| Tasks for this exercise |
a: Can you retype the back plate thread between "I switched to a" and "won me over.", inclusive, without changing a word?
b: Using the back plate thread, answer each of these, one per line:
(i) Which BC has Joebm83 been using for the last year or so?
(ii) What size is the donut wing on FelixH's Hollis rig?
(iii) According to JSeaWach, in what situation is back inflation a pain?

Start of Page

# Diving with a back plate



## Joebm83 (Apr 28, 2008)

I have been spearfishing about 2 years now and have been using a Tusa Platina BC for the last year or so. I have heard good things about the back plates for spearfishing, any one have some input or reviews on them? I don't have any complaints with my current BC except it is a little to big for me. I plan to sell it and get one that fits better so I am thinking about moving up to the back plate. My Tusa BC is in great condition and has been cleaned extensively after every trip. It is an Large/Ex-large asking $150 if anyone is interested.


----------



## JSeaWach (Oct 29, 2007)

Simplicity and Adaptability are key reasons I now dive my backplate & harness setup exclusively...I no longer even own a traditional BC...I used to use a BC setup for Rec diving, keeping my backplate/harness setup for Tech usewith doubles; what a waste of time and money, not to mention the seamless transition I now enjoy having all my stuff in the same place whether diving a single or double rig. Only downside is the same old back inflation vs. surround inflation debate; when teaching/talking on the surface, the back inflate is a pain in the butt.


----------



## spearfisher (Oct 3, 2007)

+1 for the back plate wing and harness. You will not be disappointed. Look into a donut wing as opposed to a horseshoe wing. Donut wings are circular and do not trap air like the horseshoe wings can. It's really not a huge problem. I've dove with both for the last 10 years and learned to deal with the horse shoe wing, but after getting my new Hollis 25lb wing, I'll never go back.


----------



## theangrydolphin (Oct 2, 2007)

Yep, I got a Halcyon 35# wing while in Okinawa and had the Rec Wing before that. I recommend the donut for sure and MBT has a really good one. The Hollis is the way to go. i only got the Halcyon because I was half the world away and those things were selling so fast I couldn't get one to replace the Rec Wing I popped on a coral reef.


----------



## FelixH (Sep 28, 2007)

I switched to a bp/w last summer, and I Never want to go back to a vest-styled BC. I have a Hollis rig, with the 38lb. donut wing... Love it!


----------



## Fishindaddy (Jul 13, 2008)

I switched to the back plate, harness and wing about a year ago and love it. The adaptability was what won me over.


----------

End of Page
Start of Source data

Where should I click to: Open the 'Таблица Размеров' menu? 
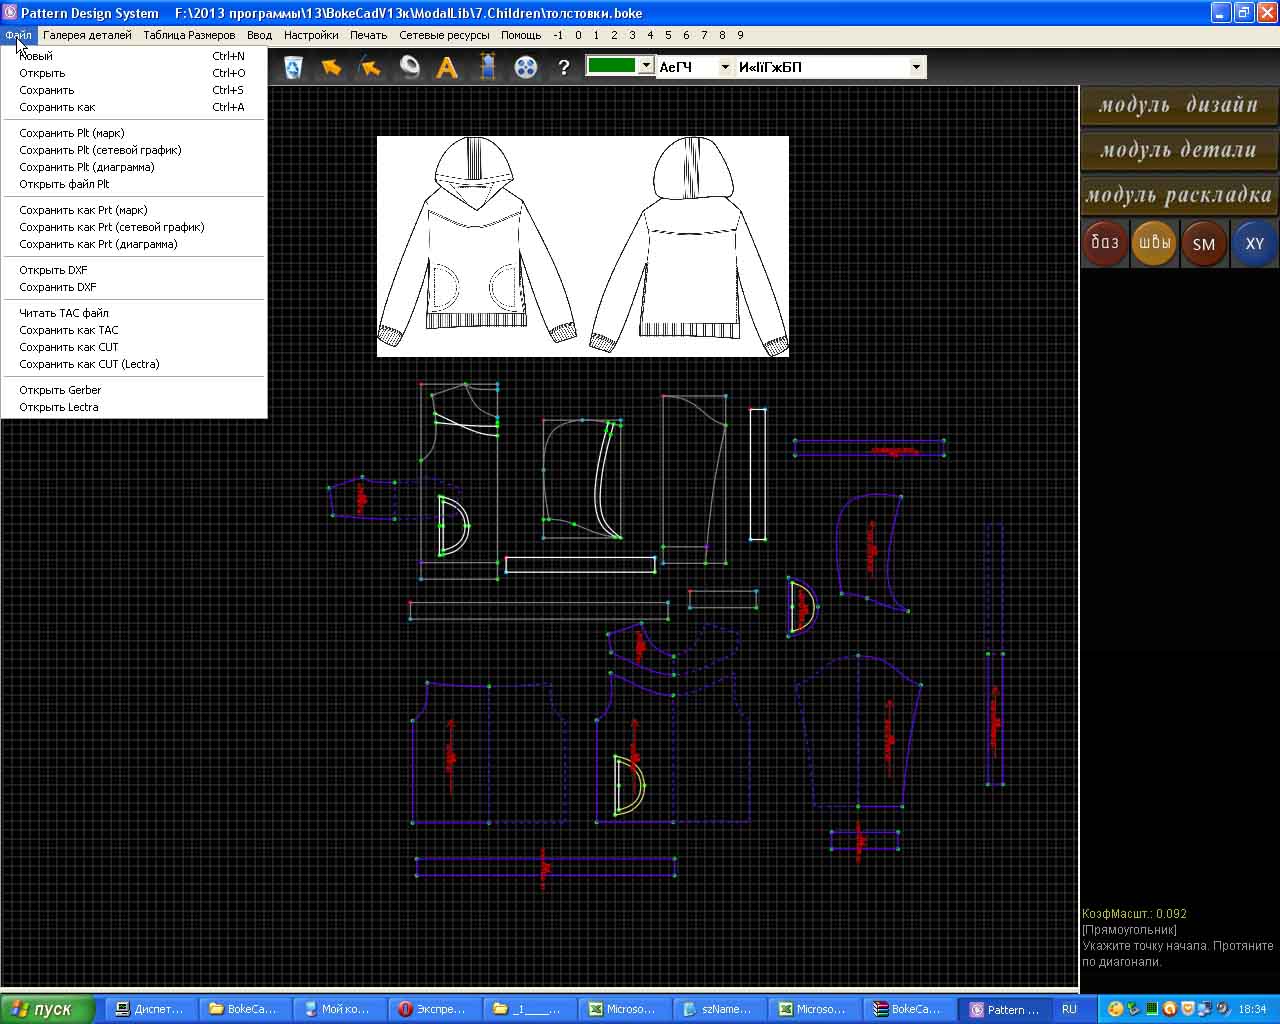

End of Source data

| Exercise answers |
a:
I switched to a bp/w last summer, and I Never want to go back to a vest-styled BC. I have a Hollis rig, with the 38lb. donut wing... Love it!


----------



## Fishindaddy (Jul 13, 2008)

I switched to the back plate, harness and wing about a year ago and love it. The adaptability was what won me over.

b:
(i) A Tusa Platina BC
(ii) 38 lb.
(iii) When teaching or talking on the surface